======== Исходный текст ========

Перевод с литовского Марии Чепайтите
Опубликовано в журнале Иностранная литература, номер 12, 2015
Тот, кто утверждает, будто он
прав на 100 процентов, это
страшный злодей, паскудный
разбойник, прохвост величайший.
(Старый еврей из Прикарпатья.)
Ч.
Милош. Порабощенный
разум[1]
На
Милоша я подсел летом — то ли 1995-го, то ли 1996-го
года. Читал его “Порабощенный разум”, половины не понимал, но было интересно.
Именно с этой книги началось мое пагубное знакомство с Милошом.
Тогда я считал, что мой разум тоже порабощен, но еще не подозревал, кто этот
тиран… Горе мне — теперь я знаю! Читал я в деревне, в Крекенаве
— как сейчас понимаю, — на родине (хотя родился и вырос я в Йонаве),
летом, скорее в августе, на “склепе”. Так мы называли
кирпичную пристройку бабусиного дома: внизу, под землей, был большой погреб, в
котором, кроме торпед кормовой свеклы, гранат картошки, снарядов морковки,
кровавых сгустков свеклы и другого земледельческого арсенала, хранился и
оставленный родственницей и постепенно пустевший ящик консервированного
горошка, а наверху мы держали зерно, насыпанное в мешки. В кровати, которая
стояла рядом с этими мешками, я и проводил свои скорбные и бессонные ночи…
Читал я, наверное, как раз на этих полных жизни бумажных мешках из-под
суперфосфата.

========

Письменное задание 1
Где, согласно тексту о знакомстве с Милошом, читалась книга «Порабощенный разум»?
Письменное задание 2
Приведите продолжение текста о знакомстве с Милошом, начиная сразу после его последнего предложения.

======== Список данных ========

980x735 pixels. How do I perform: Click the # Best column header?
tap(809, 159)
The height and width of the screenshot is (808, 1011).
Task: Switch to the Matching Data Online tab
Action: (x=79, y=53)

========

Ответ 1
В деревне Крекенава, на «склепе», то есть в кирпичной пристройке бабусиного дома.

Ответ 2
Вообще-то
я не скрытен, могу сразу выложить карты на стол. Чтоб было ясно, в чем я
обвиняю всеми уважаемого лауреата Нобелевской премии, и чтоб не возникали
пустые интриги, скажу, что Милош украл, спер,
приватизировал, узурпировал, свистнул (называйте как
хотите), нет, не велосипед (что было бы вполне понятно; с кем не бывает?), а
часть моего детства и отрочества, часть их пространства, их космоса.
Согласитесь, что это уж слишком.
Бесконечно
кружащиеся в “Земле Ульро”, “Долине Иссы”, “Поиске отчизны”: Шетеняй,
Калнабярже, Сирутишкис, Швянтибрасис, Невежис, Ляуда, Сурвилишкис, Трускава, etc. — все они,
казалось, где-то в другом месте, точно не здесь, не мимо них я проезжал на
велосипеде почти каждую неделю, уж точно раз в месяц. Когда я понял, что это
все рядом, — когда “слиплись” все эти места, действующие в книгах и в
реальности, — у меня был шок — физический, телесный. А душа немедля оставила
меня, и я уже видел себя сверху, уменьшающегося… Я даже начал худеть. И
обметало всего, уж точно не от клубники или пыльцы. Я был обворован, облапошен.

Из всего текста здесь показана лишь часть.